C'était le début de la fin pour les quelques 300 petites start-ups qui avaient développé des produits de ce type depuis l'Altair de 1975!

Le 19 avril 1985, Jobs se bagarre avec son patron d'Apple John Sculley. Il quitte Apple le 24 mai 1985.

Ce sera l'époque d'efflorescence des clones du PC d'IBM et de l'Apple ou du Mac. Du développement de progiciels comme Lotus 1-2-3, avec une domination de plus en plus évidente de Microsoft sur tout le marché. Même IBM n'arrivera pas à faire passer dans le public son OS/2: Windows le supplentera!

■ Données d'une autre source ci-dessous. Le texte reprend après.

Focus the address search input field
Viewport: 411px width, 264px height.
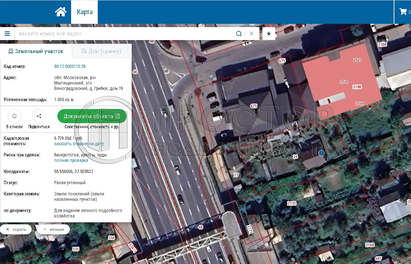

Sun Micro-systems (Open systems et Java) va naître en 1991, tandis que Steve Jobs tente de lancer son NeXT sur base de ses propres investissements. Mais ce sera l'aide donnée à Hollywood comme investisseur et conseillé de PIXAR qui lui donnera les idées des ressources à créer pour profiter de l'ouverture publique de l'Internet à partir de 1992. Au-delà de la guerre des Browsers (Netscape de Sun Micro-systems contre Internet Explorer de Microsoft), ce sera la réintégration de Steve Jobs dans Apple et l'achat par cette firme de son NeXT en 1996 qui sauveront Apple de la faillite et lui donneront un nouveau lustre avec l'introduction de l'iMac en 1998 et 1999, puis de l'iPod en 2004, de l'iPhone et de l'iPad en 2010 (année où Apple vendra un million de ses tablettes, tandis qu'en 2011, il en vendra 25 millions)! Steve Jobs meurt d'un cancer en 2011 à l'âge de 56 ans.

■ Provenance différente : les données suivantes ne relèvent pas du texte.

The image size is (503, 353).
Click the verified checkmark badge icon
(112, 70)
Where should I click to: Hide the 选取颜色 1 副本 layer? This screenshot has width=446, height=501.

Les applications du Web deviennent les lieux de développements et de profits; ce qui mène vers la concentration des données dans le «cloud»: à partir de terminaux plus ou moins intelligemment programmés (mais guère programmables) on peut gérer à peu près tout ce qu'un humain peut vouloir gérer comme données, avec l'aide de «data centers» qui stockent les données et d'applications qui les y mènent et peuvent retrouver l'utilisateur final où qu'il se trouve sur la planète!

Mais, selon les auteurs de Fire in the Valley, on se trouve là à la fin de l'ère, au total très brève (1975-2010), des Micro-ordinateurs!

Ce livre passionnant est complété par une Chronologie (pp. VIII à XII) et par un Index alphabétique très complet (pp. 377-386).